Yes you can use fanc pairs
for this. First, create a .pairs
file as outline in the docs.
Then use fanc pairs
filter options again to filter the object. You will probably see the greatest effect with point 1:
fanc pairs --filter-self-ligations
removes all reads where both ends map to the same fragmentfanc pairs --ligation-error-plot
creates "ligation error plot" as shown here- From the ligation error plot, choose appropriate cutoffs for ligation errors (see docs and filter using
fanc pairs -i <inward cutoff> -o <outward cutoff>
Hi ,
@yermek2030 I encountered a similar problem so I was wondering if you succeeded in removing the peak around 100 bp? (and with which settings -i, -o, -d). Because I followed the instructions @kaukrise suggested above but the peak is still present. (using -i 10000 -o 10000 -d 5000 -l
)
Additionally, @kaukrise I was wondering If you maybe have an explanation why I also have a peak around 10 bp? I don't understand why this peak is present and how I can remove this.
Thank you in advance for helping me!
Hi everyone,
could you please post the complete commands you used to do the filtering? It is difficult to guess where exactly the filtering might have failed otherwise.
Thank you!
@SOlsthoorn I don't know why you have a peak around 10bp, either. Your restriction profile looks a bit unusual in general to me - the mean insert size is quite small, and there are no large fragments at all. But this could be related to your particular protocol
Hi @kaukrise,
First I created a pairs file using:
fanc pairs bam_1.bam bam_2.bam pairs_output.pairs -g hg38_DpnII_fragments.bed -m -us -q 3 -t 20
Then I made a ligation error plot and a restriction site distance plot:
and based on that I filtered the pairs file:
fanc pairs pairs_output.pairs -i 10000 -o 10000 -d 5000 -l -p 2 -s stats.txt
resulting in the previous restriction site distance plot I send earlier.
So it seems like the peak around 100bp decreases a bit, but not completely disappeared and the peak around 10bp only increased in density ?
Yes, the restriction profile does indeed appear unusual. I thought that perhaps the mean would shift a bit more towards 200 bp, and the pattern would resemble a more normal distribution if the high peaks at the beginning were removed.
In the protocol we only removed fragments <200bp and when we look at the distribution of the bioanalyzer a peak around 800 bp appears.
Thanks for your help!
Hi @kaukrise,
Sorry to bother you again with my issue.
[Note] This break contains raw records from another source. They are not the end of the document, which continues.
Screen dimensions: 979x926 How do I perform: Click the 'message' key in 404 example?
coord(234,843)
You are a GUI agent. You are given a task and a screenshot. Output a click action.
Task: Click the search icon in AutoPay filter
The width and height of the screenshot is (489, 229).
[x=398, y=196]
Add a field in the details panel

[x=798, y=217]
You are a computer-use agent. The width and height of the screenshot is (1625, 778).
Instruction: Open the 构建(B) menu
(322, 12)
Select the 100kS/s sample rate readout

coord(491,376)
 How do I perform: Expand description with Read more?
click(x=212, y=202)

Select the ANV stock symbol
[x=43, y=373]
But could you maybe provide a more detailed explanation of the restriction site distance plot, what it represents and how it's constructed? On the FAN-C website, there is mention of using the -d parameter to filter read pairs based on their cumulative distance to the nearest restriction site. It's suggested that generating this re-dist plot, using only 10,000 read pairs, is valuable for determining -d and identifying library issues. Could you elaborate on this process? Maybe if I understand this better it can help me figure out the origin of short range peaks and find a way to remove them.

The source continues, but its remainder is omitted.